Qui l’ombra di Donald Trump non pesa solo sul carrello della spesa. Lo scorso 23 marzo le minacce hanno convinto il neo-premier Mark Carney, che aveva sostituito il dimissionario Justin Trudeau solo 9 giorni prima, ad anticipare le legislative previste a ottobre
Nell’ultimo anno, in cima ai sondaggi c’era infatti sempre stato il bellicoso leader conservatore Pierre Poilievre: a gennaio in vantaggio addirittura di 24 punti grazie ai duri attacchi contro Trudeau, cui imputava il crescente costo della vita e degli alloggi, l’eccessiva immigrazione, la controversa tassa sulle emissioni.
Poi, le dimissioni del Liberal per 10 anni alla guida del Paese, la sostituzione in corsa con Carney — ex governatore della banca del Canada che ha traghettato pure quella d’Inghilterra in piena Brexit — e le provocazioni di The Donald hanno cambiato le cose. Mettendo in difficoltà i conservatori la cui retorica era tragicamente simile a quella trumpiana su temi come immigrazione e sicurezza.
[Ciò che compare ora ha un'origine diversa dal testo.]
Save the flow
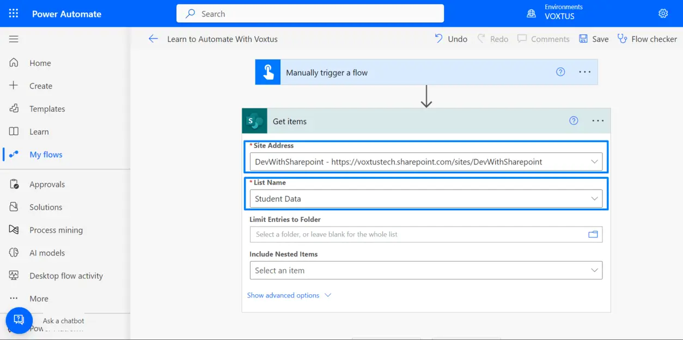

In breve, il vantaggio di Poilievre è evaporato. Gli indecisi gli hanno voltato le spalle, e l’ultimo sondaggio dà ora i Liberal in (lieve) vantaggio, 42 con tro il 38,5 dei conservatori. «Fino a poche settimana fa la gente pensava a inflazione e costo della vita. Oggi s’interroga sulla futura esistenza del Paese» riflette il politologo André Lecours incontrandoci in un’aula al settimo piano della facoltà di Scienze Politiche della Ottawa University.
«Trump ha fatto l’impossibile, trasformando un contesto ostile al partito di governo in uno in cui i Liberal aspirano alla maggioranza assoluta. Pure gli elettori dei partiti minori sembrano pronti a puntare su un unico candidato forte. La rivoluzione populista ha perso appeal: si cerca un leader capace di parlare la lingua economica che Trump comprende».
In un Paese dove il premier non è scelto dal popolo, il voto si è dunque trasformato in una sorta di referendum su quale dei due leader saprà meglio condurre la trattativa futura. I loro stili sono d’altronde opposti, come i cartelli rosso-Liberal e blu-conservatori che si fronteggiano al crocevia fra Hope Side e Old Richmond Road, confine fra il distretto industriale di Nepean, tutto capannoni e case a schiera, dove Carney (che abita in un’area lussuosa) sfida la poliziotta Barbara Bal. E il rurale Carleton, dove Poilievre vive e ha già vinto sette volte. Ma ora fronteggia Bruce Fanjoy, dotato di volontari molto ben organizzati.
Certo, nonostante un curriculum di tutto rispetto, Carney è politico di primo pelo, e l’inesperienza s’è vista nelle risposte rigide e complesse ai dibattiti. Capace però di trasformare una metafora sportiva in slogan condiviso: «Elbow up», in alto i gomiti, in onore della tecnica di difesa aggressiva del campione di hockey Gordie Howe.
Poilievre, non ha invece reagito con tempismo al cambiamento: continuando a battere sul «decennio liberal perduto» fino a farsi rispondere da Careny: «Io non sono Trudeau». Incapace di prendere nettamente le distanze da Trump, ha finito per scatenare a polemiche all’interno del suo stesso partito: accusato di riservare attacchi più feroci ai progressisti che alla Casa Bianca.